To sum up, quiet hiring can provide new talent quickly and maximize productivity (and hopefully engagement and retention) without the stresses of hiring and onboarding. However, it requires intentional planning to ensure inclusivity and fairness. How can you realistically make this happen? Assessment with validated psychometric assessments, measuring your competencies, will both save time but also provide transparency, equal opportunity, and legal defensibility.
Competency-based hiring
Why not start with the end in mind? Not all psychometric assessments are created equal – or are valid and job-related. What are the clusters of knowledge, skill, and behaviors needed for the responsibilities or role? Assessments provide an objective way to evaluate candidates, reducing unconscious bias in the hiring process. By defining and measuring competencies first, you can select assessments that measure the qualities that bring them to life. For example, let’s say I’m looking to formally assign project management responsibilities across teams. Determining the precise competencies needed could include cognitive ability and problem-solving, personality traits, and values specific to your culture or the role. This can be done for both new hires, internal promotes, or to effectively split tasks across existing team members. the hiring team can make more informed hiring decisions that are based on data rather than subjective judgments.

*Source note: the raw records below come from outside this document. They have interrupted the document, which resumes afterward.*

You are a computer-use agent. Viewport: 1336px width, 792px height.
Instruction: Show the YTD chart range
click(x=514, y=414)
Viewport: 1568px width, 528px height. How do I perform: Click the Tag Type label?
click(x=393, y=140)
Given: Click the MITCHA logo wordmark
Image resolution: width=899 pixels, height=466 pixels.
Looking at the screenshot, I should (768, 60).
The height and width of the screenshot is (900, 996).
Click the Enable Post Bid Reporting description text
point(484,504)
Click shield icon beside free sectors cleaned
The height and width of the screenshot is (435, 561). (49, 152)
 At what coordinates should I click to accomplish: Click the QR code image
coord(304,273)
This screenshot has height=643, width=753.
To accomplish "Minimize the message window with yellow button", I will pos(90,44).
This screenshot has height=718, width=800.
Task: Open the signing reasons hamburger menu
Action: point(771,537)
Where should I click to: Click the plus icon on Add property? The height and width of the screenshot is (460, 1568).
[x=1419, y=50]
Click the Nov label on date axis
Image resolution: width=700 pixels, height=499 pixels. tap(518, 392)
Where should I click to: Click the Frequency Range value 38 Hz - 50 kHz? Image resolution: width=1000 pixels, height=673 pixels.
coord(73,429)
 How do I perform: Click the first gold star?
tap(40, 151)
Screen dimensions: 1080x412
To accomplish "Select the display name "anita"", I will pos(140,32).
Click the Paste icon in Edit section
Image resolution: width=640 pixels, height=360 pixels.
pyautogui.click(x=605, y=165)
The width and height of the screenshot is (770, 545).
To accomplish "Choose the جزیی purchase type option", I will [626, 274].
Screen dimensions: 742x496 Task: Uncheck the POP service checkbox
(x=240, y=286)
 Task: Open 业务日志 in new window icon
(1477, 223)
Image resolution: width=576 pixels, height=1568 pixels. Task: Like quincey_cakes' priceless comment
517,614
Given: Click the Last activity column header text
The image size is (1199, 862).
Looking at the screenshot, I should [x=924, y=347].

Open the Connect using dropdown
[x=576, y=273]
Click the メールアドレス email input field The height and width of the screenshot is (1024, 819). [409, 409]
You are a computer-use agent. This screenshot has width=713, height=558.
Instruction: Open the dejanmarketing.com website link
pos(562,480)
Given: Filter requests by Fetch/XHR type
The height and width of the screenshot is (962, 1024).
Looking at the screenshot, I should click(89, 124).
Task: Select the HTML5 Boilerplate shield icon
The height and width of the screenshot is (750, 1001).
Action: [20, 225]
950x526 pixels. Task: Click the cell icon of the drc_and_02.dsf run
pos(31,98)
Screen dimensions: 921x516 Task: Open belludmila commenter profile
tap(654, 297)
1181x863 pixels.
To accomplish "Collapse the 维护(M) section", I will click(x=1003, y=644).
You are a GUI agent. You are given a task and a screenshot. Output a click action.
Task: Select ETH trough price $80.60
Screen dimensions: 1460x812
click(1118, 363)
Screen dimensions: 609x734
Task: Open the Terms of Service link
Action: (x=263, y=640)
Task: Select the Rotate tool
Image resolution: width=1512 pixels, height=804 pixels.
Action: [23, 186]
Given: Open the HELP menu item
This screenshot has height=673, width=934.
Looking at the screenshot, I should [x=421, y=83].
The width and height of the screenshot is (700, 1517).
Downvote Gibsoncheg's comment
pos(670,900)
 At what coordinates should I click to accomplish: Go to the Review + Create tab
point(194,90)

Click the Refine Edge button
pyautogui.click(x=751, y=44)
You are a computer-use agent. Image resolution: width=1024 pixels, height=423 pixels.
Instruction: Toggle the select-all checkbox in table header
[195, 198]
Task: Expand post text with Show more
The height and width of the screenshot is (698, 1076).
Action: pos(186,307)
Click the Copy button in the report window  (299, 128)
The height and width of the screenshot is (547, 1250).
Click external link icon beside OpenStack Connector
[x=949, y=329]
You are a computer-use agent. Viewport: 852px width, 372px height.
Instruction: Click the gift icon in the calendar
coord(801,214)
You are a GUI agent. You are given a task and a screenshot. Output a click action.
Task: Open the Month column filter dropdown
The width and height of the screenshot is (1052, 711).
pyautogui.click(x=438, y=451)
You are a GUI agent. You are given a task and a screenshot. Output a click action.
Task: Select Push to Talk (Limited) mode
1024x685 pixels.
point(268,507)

Quickly and confidently find top candidates
Psychometric assessments can help to identify top candidates who may not have been considered originally. Redistributing tasks and roles in a department? By openly sharing the opportunity, competencies required, and asking interested employees to take an assessment based on job-relevant skills, abilities, and personality traits, the hiring team can uncover internal candidates they may not have considered.
Know strengths and opportunities
A job-related and validated psychometric assessment will inventory the strengths and nature of your team. This will support your organization’s succession planning, training, and an integrated talent management strategy. Corvirtus assessments, for example, highlight the resources and approaches a person most commonly relies upon when approaching a situation or a problem.
For example, you may find that a high potential candidate for a new role is highly resilient, and action focused. Their passionate about supporting others and building flourishing relationships. While this brings many benefits to the team, they may also move to quickly, and benefit from working with people with a focus on operations, structure and planning. If we go back to us upskilling new project managers across our organization, we can more accurately understand, and prepare for, the strengths and vulnerabilities this new project manager brings to the role.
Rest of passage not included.